4 November 2016 in Investing Insights

Key Takeaways:

  • The Federal Reserve will likely raise interest rates at its next meeting in December
  • Stocks stand a good chance of absorbing any increases in stride

The Federal Reserve did with interest rates this Wednesday what everyone expected it to do: nothing. Falling just six days before a tumultuous presidential election comes to an end, the central bank’s November meeting was long seen as an event where the Fed would refrain from any policy change that would stress financial markets.

The lack of a move this month adds much anticipation to the Fed’s next meeting in December – post election – when everything it said on Wednesday and before points to an interest rate hike. A fairly positive jobs report on Friday [1] strengthened those arguments.

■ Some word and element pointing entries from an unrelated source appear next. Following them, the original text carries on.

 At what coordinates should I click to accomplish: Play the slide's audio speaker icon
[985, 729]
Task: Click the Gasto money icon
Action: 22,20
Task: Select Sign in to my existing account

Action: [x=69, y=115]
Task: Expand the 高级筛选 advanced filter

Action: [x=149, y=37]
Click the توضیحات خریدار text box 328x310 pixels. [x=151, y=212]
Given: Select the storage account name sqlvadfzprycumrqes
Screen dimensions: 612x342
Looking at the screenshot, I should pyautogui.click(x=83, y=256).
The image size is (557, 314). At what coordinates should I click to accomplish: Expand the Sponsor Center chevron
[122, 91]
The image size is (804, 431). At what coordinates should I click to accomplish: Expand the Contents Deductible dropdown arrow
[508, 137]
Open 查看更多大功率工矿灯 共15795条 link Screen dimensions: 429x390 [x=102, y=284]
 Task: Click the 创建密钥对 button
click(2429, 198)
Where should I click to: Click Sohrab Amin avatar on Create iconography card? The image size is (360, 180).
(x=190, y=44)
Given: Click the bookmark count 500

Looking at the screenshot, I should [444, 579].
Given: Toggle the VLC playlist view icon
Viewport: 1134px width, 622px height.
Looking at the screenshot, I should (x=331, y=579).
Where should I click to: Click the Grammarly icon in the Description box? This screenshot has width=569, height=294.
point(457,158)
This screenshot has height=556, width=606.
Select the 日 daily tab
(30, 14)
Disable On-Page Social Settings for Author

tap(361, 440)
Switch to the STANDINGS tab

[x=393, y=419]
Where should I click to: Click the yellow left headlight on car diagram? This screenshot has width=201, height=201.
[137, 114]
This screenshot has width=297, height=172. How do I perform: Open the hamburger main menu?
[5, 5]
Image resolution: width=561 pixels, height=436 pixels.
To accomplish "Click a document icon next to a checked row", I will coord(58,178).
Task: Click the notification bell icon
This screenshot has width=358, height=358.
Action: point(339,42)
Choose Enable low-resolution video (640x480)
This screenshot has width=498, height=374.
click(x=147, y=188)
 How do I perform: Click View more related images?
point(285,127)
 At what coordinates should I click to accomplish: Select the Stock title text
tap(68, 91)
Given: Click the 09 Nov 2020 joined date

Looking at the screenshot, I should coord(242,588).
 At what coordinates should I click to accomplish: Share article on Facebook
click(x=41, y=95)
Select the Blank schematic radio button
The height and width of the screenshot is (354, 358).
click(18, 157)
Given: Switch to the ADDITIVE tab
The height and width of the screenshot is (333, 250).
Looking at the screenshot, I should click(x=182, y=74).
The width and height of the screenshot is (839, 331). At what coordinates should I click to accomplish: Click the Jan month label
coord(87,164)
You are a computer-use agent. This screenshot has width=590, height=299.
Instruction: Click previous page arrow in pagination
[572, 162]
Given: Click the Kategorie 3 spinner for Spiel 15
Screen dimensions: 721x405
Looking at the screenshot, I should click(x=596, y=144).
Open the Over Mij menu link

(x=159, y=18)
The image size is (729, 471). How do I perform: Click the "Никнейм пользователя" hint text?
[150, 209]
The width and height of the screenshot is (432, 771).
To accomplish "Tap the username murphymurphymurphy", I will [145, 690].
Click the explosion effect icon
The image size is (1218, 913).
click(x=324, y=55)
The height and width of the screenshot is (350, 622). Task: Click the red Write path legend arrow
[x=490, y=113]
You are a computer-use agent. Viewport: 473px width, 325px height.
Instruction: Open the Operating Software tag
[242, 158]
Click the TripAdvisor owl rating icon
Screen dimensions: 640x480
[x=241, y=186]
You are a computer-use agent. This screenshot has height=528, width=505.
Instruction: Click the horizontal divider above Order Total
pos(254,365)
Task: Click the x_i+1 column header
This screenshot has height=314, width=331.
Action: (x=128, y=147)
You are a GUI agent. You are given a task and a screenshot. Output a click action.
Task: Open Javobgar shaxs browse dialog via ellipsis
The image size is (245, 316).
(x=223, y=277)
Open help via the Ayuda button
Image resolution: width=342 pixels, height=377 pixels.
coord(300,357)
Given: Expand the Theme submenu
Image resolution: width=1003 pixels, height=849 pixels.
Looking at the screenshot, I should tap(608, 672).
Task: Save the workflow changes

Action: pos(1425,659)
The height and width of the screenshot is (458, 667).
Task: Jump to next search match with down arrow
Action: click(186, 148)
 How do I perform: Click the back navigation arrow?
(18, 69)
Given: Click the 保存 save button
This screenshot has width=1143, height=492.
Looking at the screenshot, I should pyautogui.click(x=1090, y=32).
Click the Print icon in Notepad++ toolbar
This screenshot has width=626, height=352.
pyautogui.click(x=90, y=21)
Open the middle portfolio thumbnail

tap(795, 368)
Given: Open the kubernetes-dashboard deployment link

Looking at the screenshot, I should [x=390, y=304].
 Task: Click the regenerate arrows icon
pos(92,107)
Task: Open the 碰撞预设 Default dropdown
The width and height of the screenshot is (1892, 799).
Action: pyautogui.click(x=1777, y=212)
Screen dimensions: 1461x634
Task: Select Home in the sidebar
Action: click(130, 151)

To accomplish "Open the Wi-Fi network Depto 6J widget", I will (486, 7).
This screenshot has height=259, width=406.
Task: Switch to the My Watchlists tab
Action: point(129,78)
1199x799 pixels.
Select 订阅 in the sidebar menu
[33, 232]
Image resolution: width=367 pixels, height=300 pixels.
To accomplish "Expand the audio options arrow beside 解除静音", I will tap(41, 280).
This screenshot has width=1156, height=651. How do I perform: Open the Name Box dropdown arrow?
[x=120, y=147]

The Fed noted [2] continued progress across the economy as the justification for such a rate hike, all of which it also highlighted at its September meeting: hiring grew, incomes rose, output picked up, and inflation is running higher than earlier in the year. Optimism about the third quarter, which measured out to impressive 2.9 percent GDP growth, is tempered by qualifiers the Fed put down in its statement this week: Business investment is still “soft,” inflation is below the Fed’s 2 percent target, and the economy is only expected to grow at a “moderate” pace. Don’t get too excited, we’re cautioned.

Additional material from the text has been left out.